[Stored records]

┌──

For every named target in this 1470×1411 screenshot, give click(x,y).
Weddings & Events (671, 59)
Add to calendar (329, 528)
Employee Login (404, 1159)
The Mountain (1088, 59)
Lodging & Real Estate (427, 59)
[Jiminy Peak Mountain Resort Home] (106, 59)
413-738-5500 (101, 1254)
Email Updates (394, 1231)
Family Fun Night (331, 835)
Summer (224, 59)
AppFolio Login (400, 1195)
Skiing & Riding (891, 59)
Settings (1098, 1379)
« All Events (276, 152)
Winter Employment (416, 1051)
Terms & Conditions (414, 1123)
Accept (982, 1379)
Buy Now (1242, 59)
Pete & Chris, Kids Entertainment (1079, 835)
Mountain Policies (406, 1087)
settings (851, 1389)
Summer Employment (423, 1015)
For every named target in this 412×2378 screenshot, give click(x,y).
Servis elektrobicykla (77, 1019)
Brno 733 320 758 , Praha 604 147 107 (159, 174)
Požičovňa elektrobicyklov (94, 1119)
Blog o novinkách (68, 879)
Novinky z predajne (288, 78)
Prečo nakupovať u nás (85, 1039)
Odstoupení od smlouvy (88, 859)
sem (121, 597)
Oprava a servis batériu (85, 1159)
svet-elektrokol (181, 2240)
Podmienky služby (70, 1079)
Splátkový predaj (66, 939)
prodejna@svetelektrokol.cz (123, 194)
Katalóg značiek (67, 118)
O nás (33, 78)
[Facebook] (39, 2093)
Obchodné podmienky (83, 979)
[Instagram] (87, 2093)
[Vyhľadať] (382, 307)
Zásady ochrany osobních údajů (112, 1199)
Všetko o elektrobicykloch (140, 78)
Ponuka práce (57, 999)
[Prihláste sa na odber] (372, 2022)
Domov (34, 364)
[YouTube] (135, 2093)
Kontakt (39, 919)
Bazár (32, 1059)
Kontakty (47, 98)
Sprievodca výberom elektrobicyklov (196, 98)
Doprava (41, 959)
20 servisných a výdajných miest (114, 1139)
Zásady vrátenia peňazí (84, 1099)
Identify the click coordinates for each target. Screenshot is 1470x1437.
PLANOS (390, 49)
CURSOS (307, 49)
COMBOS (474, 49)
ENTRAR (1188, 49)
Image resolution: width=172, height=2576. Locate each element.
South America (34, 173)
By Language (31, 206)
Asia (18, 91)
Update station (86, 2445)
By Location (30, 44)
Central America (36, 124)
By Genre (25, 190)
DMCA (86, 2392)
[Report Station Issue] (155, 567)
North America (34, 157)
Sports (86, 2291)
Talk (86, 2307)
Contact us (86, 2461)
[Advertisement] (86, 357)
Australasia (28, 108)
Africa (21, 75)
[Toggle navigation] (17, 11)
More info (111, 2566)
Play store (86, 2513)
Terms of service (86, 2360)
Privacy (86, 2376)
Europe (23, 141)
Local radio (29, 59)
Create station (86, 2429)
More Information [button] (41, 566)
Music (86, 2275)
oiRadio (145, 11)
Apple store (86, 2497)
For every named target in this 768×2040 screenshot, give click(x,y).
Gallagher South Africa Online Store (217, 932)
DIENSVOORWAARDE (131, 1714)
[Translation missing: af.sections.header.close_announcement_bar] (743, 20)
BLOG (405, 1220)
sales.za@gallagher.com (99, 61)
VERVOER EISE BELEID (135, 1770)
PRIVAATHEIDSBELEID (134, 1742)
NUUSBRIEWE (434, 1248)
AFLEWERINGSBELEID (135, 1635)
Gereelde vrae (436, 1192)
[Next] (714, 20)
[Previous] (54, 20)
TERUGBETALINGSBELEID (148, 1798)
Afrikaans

└──

### ASSIGNMENT:
Could you please give the number of lines in the data above that contain the word "target"? Only the number is needed.

### RESPONSE TO THIS TASK:
4